March 20, 2012 – BUSINESS WIRE — Novaled AG filed a registration statement on Form F-1 with the U.S. Securities and Exchange Commission (SEC) for a proposed initial public offering (IPO) of its American Depositary Shares (ADS). Novaled develops and commercializes technologies and materials for organic light-emitting diodes (OLEDs), and other organic electronics.
Novaled offers OLED product manufacturers a combination of proprietary technology, materials and expertise, licensing and selling organic conductivity doping technology and materials for use in the commercial mass production of display products in the OLED industry.
Novaled has partnerships with OLED companies globally. It boasts a portfolio of 500+ patents granted and pending on OLED technologies, structures and materials.
The company was spun out of the Technical University and the Fraunhofer Institute of Dresden in 2001. It became commercially active in 2003. In late 2011, Samsung Venture Investment Corporation became a shareholder, and Novaled founders Professor Karl Leo, Dr. Jan Blochwitz-Nimoth, and Dr. Martin Pheiffer won the Deutscher Zukunftspreis in Germany.
For more information, visit www.novaled.com.
Legal statements:
Novaled intends to apply to have its ADSs listed on the NASDAQ Global Market or New York Stock Exchange. Goldman, Sachs & Co. and Deutsche Bank Securities are acting as joint book-running managers for the offering. Canaccord Genuity, Commerzbank, Cowen and Company and JMP Securities are acting as co-managers.

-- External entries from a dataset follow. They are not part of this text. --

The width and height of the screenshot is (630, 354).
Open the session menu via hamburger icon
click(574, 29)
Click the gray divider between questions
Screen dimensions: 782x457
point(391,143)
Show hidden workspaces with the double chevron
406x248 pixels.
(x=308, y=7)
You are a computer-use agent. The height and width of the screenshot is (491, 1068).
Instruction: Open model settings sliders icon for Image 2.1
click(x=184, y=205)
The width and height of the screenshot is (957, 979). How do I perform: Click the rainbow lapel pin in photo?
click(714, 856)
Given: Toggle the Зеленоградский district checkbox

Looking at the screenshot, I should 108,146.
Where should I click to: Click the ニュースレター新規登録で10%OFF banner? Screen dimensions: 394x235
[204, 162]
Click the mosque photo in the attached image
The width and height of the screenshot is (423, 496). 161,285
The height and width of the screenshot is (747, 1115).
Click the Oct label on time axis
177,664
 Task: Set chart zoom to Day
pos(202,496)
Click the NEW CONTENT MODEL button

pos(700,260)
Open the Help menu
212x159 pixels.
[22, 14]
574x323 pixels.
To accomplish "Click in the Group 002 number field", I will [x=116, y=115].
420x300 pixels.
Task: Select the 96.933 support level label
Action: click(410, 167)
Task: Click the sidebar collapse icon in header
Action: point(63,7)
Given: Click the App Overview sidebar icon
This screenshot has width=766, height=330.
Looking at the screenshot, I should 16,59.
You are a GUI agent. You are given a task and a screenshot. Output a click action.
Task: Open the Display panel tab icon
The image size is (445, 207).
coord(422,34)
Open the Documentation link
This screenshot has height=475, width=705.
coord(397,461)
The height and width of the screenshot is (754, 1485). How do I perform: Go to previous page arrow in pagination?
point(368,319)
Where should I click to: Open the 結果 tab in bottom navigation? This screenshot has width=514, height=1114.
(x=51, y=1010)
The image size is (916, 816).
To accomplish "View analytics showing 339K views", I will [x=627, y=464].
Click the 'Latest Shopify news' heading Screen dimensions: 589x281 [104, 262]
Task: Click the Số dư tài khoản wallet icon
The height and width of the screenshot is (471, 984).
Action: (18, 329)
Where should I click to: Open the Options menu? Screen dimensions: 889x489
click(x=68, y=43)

A registration statement relating to these securities has been filed with the U.S. Securities and Exchange Commission but has not yet become effective. These securities may not be sold, nor may offers to buy be accepted, prior to the time the registration statement becomes effective. This press release does not constitute an offer to sell or a solicitation of an offer to buy these securities, nor will there be any sale of these securities in any state or jurisdiction in which such an offer, solicitation or sale would be unlawful prior to the registration or qualification of these securities under the securities laws of such state or jurisdiction. The securities referred to herein have not been and will not be registered under the applicable securities laws of any jurisdiction outside of the United States of America. The registration statement may be accessed directly through the U.S. Securities and Exchange Commission at www.sec.gov.
Copies of the preliminary prospectus relating to the IPO may be obtained, when available, from Goldman, Sachs & Co., Prospectus Department, 200 West Street, New York, New York 10282, telephone: +1-866-471-2526, facsimile: +1-212-902-9316 or by emailing [email protected], or from Deutsche Bank Securities Inc., Prospectus Department, Harborside Financial Center, 100 Plaza One, Jersey City, New Jersey 07311.
This communication has been prepared on the basis that there will be no public offering of the securities in the European Economic Area. No approved prospectus will be prepared in connection with the proposed IPO. Any offer of securities in any Member State of the EEA which has implemented the Prospectus Directive (2003/71/EC), as amended, including any relevant implementing measures to implement the Directive 2010/73/EU, (each, a "Relevant Member State") will only be made if no prospectus for offers of securities is required to be published. Accordingly, any person making or intending to make any offer in a Relevant Member State of securities which are the subject of the IPO contemplated in this communication may only do so in circumstances in which no obligation arises for Novaled AG to publish a prospectus pursuant to Article 3 of the Prospectus Directive (as amended by the Directive 2010/73/EU, to the extent such amendments have already been implemented in the Relevant Member State) in relation to such offer. Novaled AG has not authorized, and will not authorize, the making of any offer of securities in circumstances in which an obligation arises for Novaled AG to publish a prospectus for such offer.